Here is how I would describe this room:
"You enter through a door, and find yourself on a small stone platform. In front of you, you see an underground cistern with a small basin of water. Two small stone staircases both descend from where you are standing now, into the cistern below. But one of these staircases (the one to your right) has a wooden door underneath it."
"To the left of the basin of water, there's a dead end where kegs are stored. And to the right of the water is yet another wooden door."
This is way better, because you now know where things are located from your point of entry. It also gives a better description of this cistern, because a lot of people don't know what a cistern is. You do not need to know compass directions, unless the party has a compass.
Lets look at another example from the
cave entrance:
"On the east side of the stream flowing from the cave mouth, a small area in the briar thickets has been hollowed out to form a lookout post or blind. Wooden planks flatten out the briars and provide room for guards to lie hidden and watch the area-including a pair of goblins lurking there right now!"
This description is useless, without first telling the players from which side they are approaching the cave. Further more, the idea of a lookout that is just a bunch of planks lying on the ground is strange, and immediately demands an explanation (why not a watchtower, or why not simply hide in the bushes?). And the river coming from the cave is mentioned in one sentence along with the bizarre look out. Too many details! Start out simple! Here's how you should describe this scene:
"You approach a small clearing in the forest from the west. There's a cave right in front of you, at the foot of a mountain, and a small stream flows from it. *pause*"

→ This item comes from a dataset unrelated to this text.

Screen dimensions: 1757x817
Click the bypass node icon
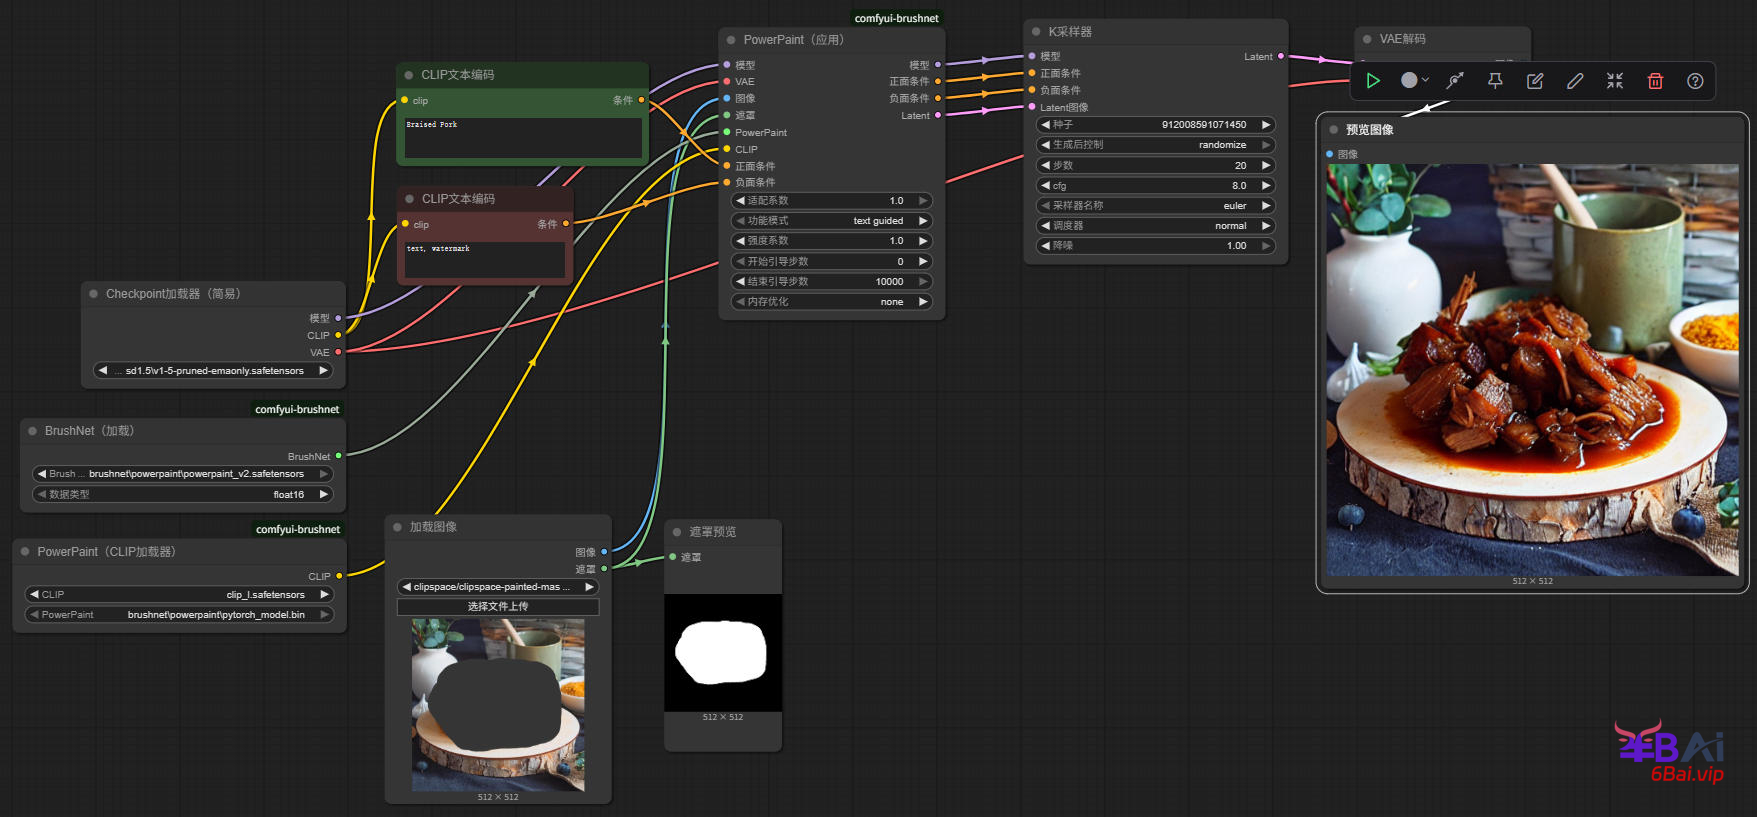point(1455,81)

"Beyond the cave, the clearing extends a bit further to the east, and beyond that, more forest. You spot two goblins in the bushes there."
There you go, done. You could also add further that there's a steep wall of natural rock behind the cave, so the only way to travel further north, is by going through the cave. The map illustrates this, but the description does not include it. When I heard the original description, I thought it was just a cave in the middle of a forest clearing. Which seemed bizarre.